DATA SUPPLIED:
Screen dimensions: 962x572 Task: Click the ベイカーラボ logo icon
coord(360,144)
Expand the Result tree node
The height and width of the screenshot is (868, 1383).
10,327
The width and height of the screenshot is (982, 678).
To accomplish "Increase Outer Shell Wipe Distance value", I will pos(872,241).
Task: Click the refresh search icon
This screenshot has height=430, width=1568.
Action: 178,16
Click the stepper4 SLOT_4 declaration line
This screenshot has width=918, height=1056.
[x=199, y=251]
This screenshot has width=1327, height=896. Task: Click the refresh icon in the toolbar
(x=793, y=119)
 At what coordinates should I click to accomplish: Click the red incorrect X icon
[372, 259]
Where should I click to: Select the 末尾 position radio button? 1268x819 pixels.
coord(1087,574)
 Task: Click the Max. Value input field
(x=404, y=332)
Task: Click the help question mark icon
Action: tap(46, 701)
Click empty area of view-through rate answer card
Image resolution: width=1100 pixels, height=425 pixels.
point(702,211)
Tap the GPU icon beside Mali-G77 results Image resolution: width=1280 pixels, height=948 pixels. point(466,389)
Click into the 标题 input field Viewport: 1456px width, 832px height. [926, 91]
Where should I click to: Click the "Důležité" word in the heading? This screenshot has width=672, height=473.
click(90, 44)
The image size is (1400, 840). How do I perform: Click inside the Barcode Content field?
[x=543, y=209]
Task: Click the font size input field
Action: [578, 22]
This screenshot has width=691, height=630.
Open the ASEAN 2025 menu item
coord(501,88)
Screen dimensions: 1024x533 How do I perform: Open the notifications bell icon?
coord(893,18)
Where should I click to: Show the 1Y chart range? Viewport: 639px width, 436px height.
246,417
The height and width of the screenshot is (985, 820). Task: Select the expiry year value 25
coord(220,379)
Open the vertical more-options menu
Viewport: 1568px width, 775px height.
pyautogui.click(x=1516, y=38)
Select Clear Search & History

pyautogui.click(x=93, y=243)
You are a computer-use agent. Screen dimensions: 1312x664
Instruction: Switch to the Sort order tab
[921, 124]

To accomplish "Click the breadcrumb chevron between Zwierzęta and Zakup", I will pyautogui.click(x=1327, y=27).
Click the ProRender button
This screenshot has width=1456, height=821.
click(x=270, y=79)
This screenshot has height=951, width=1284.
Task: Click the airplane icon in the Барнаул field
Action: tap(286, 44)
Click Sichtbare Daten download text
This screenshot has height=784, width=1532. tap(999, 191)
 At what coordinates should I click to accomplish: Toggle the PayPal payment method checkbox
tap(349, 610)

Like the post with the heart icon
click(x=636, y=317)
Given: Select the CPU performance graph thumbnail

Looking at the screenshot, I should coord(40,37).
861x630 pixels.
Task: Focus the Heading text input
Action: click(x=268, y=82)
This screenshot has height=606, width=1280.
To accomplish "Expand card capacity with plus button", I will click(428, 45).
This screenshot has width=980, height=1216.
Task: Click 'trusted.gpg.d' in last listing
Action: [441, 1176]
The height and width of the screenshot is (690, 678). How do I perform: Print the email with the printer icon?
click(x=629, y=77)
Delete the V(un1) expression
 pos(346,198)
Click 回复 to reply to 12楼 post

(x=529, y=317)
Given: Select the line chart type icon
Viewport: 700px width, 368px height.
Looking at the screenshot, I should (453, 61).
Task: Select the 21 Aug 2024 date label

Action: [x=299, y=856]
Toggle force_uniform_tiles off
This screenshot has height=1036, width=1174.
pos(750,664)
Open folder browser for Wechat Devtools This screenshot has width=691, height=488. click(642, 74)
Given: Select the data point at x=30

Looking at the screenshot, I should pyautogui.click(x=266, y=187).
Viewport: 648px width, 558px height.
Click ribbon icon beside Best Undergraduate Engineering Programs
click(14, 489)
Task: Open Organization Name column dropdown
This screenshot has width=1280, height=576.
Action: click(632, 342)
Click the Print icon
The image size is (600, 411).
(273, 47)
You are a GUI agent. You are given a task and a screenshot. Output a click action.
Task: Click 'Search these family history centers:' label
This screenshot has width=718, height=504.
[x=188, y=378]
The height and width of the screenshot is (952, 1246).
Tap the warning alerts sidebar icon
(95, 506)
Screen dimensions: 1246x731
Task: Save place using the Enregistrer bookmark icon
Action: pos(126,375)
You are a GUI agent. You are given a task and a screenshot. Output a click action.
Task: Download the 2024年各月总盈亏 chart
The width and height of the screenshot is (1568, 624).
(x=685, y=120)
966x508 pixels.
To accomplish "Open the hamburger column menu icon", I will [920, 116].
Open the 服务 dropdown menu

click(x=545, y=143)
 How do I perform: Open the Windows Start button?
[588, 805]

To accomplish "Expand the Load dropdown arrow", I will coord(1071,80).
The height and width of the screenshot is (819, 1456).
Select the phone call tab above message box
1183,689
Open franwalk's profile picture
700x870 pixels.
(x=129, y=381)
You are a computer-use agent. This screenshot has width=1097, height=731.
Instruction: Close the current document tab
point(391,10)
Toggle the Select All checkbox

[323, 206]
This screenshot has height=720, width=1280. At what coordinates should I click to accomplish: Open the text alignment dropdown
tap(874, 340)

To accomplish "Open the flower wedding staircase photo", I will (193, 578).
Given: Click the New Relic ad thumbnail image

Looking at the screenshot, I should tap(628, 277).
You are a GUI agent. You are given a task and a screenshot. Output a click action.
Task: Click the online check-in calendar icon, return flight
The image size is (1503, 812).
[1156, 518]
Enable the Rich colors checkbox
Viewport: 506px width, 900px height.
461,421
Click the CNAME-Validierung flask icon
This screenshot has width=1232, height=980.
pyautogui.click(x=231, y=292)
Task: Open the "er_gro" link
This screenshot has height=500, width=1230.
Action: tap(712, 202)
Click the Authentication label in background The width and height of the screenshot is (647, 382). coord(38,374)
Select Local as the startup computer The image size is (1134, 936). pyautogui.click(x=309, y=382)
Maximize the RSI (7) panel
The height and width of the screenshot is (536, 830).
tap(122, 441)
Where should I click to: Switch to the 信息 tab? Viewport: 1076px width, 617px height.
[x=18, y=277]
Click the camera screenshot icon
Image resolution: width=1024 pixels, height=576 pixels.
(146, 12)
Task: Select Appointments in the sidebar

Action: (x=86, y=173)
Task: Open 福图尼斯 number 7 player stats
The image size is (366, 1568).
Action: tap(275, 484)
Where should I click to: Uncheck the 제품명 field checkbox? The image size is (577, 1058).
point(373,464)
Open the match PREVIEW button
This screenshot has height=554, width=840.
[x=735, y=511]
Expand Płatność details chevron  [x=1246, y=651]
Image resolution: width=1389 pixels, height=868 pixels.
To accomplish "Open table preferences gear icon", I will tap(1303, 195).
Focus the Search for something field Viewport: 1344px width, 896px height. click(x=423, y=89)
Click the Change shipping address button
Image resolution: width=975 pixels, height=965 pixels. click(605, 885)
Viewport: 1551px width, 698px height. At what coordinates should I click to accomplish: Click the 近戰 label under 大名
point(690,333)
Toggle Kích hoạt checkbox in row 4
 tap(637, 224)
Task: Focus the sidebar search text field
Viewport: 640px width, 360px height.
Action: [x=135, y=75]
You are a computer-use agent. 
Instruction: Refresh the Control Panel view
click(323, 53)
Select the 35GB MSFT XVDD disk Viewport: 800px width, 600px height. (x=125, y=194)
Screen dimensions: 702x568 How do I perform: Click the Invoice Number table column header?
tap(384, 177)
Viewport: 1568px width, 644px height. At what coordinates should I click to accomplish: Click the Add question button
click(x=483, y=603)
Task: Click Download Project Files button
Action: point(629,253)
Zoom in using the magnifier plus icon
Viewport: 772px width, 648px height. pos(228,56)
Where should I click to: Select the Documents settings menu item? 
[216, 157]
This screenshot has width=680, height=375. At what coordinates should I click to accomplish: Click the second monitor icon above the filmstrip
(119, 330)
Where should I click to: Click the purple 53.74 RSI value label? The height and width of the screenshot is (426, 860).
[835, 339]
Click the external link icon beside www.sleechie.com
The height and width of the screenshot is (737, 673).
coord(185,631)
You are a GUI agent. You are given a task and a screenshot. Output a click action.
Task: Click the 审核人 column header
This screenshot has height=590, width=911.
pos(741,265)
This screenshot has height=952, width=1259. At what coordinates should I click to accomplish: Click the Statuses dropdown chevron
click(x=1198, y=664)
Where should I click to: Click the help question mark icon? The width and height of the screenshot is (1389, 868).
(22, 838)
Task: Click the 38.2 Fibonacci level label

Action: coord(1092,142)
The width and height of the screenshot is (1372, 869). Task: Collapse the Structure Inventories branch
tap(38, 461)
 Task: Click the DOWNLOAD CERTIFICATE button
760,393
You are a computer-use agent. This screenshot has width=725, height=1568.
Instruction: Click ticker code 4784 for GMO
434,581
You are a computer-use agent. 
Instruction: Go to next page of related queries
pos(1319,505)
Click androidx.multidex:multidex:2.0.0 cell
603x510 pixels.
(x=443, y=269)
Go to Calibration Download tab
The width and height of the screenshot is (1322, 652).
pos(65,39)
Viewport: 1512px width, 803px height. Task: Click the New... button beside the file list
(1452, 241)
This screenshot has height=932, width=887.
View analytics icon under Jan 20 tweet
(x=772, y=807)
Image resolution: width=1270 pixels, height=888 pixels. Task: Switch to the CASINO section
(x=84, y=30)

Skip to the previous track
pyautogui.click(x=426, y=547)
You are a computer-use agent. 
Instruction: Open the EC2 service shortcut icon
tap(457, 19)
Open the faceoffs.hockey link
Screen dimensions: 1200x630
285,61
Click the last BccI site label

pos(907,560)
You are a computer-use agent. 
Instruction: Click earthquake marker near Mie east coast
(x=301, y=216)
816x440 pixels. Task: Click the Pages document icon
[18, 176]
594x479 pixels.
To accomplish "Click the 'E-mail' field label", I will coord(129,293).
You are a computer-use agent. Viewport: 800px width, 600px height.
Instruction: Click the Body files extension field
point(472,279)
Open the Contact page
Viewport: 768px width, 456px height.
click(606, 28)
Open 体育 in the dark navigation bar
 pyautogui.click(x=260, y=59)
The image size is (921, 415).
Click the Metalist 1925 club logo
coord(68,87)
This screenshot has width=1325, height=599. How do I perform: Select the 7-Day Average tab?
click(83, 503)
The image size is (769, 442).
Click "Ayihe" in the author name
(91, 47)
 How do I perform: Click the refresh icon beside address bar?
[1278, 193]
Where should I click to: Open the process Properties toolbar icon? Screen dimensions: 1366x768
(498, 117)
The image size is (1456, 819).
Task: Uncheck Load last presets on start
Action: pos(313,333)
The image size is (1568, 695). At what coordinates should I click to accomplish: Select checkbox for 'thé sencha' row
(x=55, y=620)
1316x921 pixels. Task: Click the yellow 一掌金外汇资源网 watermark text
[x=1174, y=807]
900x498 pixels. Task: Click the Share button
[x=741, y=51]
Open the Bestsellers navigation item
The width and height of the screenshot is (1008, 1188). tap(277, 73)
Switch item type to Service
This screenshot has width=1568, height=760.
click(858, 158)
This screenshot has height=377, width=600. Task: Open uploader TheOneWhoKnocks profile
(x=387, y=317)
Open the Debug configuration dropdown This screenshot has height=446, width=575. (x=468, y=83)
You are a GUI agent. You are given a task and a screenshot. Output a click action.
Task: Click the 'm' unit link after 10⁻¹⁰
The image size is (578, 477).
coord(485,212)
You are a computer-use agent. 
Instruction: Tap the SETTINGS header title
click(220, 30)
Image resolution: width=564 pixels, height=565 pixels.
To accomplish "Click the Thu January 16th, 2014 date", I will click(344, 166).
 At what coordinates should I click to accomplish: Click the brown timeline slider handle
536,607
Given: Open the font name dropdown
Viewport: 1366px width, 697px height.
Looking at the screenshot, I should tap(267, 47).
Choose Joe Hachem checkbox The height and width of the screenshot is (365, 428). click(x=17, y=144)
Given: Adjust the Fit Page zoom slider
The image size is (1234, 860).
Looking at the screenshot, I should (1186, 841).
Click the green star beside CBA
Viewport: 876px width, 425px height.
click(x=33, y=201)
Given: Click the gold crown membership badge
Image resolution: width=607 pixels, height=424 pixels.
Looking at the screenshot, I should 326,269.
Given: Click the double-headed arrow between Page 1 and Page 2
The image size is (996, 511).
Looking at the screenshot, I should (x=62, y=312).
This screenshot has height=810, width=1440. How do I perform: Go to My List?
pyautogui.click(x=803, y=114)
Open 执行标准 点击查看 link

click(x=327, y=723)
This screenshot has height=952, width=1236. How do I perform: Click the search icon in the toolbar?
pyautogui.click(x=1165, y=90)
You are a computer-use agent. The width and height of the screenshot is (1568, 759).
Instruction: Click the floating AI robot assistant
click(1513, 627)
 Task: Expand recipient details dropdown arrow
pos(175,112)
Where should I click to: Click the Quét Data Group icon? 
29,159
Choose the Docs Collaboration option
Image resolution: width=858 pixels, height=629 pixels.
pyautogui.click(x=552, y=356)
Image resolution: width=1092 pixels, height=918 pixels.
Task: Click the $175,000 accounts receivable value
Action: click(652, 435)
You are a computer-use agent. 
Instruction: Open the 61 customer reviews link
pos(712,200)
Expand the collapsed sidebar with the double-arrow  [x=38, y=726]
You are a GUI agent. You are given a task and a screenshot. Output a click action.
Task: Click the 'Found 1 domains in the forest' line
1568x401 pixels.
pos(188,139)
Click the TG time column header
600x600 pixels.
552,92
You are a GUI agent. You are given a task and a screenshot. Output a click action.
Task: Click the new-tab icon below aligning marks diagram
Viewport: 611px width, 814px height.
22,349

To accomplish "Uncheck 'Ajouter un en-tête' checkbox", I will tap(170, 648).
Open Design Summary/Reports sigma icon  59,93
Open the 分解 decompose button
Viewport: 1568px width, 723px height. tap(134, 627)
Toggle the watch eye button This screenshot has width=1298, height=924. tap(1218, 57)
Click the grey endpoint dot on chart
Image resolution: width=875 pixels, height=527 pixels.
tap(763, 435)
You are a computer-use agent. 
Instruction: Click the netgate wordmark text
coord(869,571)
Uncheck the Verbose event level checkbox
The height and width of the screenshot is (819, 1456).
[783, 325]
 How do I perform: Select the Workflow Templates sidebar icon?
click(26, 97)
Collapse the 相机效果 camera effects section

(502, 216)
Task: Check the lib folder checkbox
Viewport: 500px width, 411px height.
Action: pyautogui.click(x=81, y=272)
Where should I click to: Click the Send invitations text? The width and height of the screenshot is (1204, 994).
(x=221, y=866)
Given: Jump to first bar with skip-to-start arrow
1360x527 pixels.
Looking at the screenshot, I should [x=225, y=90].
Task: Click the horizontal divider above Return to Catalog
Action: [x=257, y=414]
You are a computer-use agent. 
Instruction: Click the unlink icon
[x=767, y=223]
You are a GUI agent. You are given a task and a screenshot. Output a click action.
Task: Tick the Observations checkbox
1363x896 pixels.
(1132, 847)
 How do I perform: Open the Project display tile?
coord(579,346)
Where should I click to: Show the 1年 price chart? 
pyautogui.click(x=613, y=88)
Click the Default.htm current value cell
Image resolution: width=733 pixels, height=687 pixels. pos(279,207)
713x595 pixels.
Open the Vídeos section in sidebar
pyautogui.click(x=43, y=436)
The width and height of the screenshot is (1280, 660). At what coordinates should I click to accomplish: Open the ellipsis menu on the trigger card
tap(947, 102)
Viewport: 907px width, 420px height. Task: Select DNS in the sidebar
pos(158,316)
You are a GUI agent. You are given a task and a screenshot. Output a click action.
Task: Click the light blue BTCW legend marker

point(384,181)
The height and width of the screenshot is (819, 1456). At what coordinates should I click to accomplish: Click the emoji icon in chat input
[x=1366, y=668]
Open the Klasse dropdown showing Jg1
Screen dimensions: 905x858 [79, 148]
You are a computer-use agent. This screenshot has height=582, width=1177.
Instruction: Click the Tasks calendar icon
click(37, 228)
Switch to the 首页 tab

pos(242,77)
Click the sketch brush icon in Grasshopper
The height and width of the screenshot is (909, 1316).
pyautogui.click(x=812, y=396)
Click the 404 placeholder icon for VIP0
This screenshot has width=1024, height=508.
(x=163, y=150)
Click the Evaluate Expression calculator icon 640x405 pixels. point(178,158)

YOUR TASK:
Update the part that opens with the line containing "Image resolution: width=564" and closes with the line containing "Looking at the screenshot, I should (x=62, y=312).": write those lines again with every "Given" changed to "Task" and nothing else altered.

REPLY TO THE EXERCISE:
Image resolution: width=564 pixels, height=565 pixels.
To accomplish "Click the Thu January 16th, 2014 date", I will click(344, 166).
 At what coordinates should I click to accomplish: Click the brown timeline slider handle
536,607
Task: Open the font name dropdown
Viewport: 1366px width, 697px height.
Looking at the screenshot, I should tap(267, 47).
Choose Joe Hachem checkbox The height and width of the screenshot is (365, 428). click(x=17, y=144)
Task: Adjust the Fit Page zoom slider
The image size is (1234, 860).
Looking at the screenshot, I should (1186, 841).
Click the green star beside CBA
Viewport: 876px width, 425px height.
click(x=33, y=201)
Task: Click the gold crown membership badge
Image resolution: width=607 pixels, height=424 pixels.
Looking at the screenshot, I should 326,269.
Task: Click the double-headed arrow between Page 1 and Page 2
The image size is (996, 511).
Looking at the screenshot, I should (x=62, y=312).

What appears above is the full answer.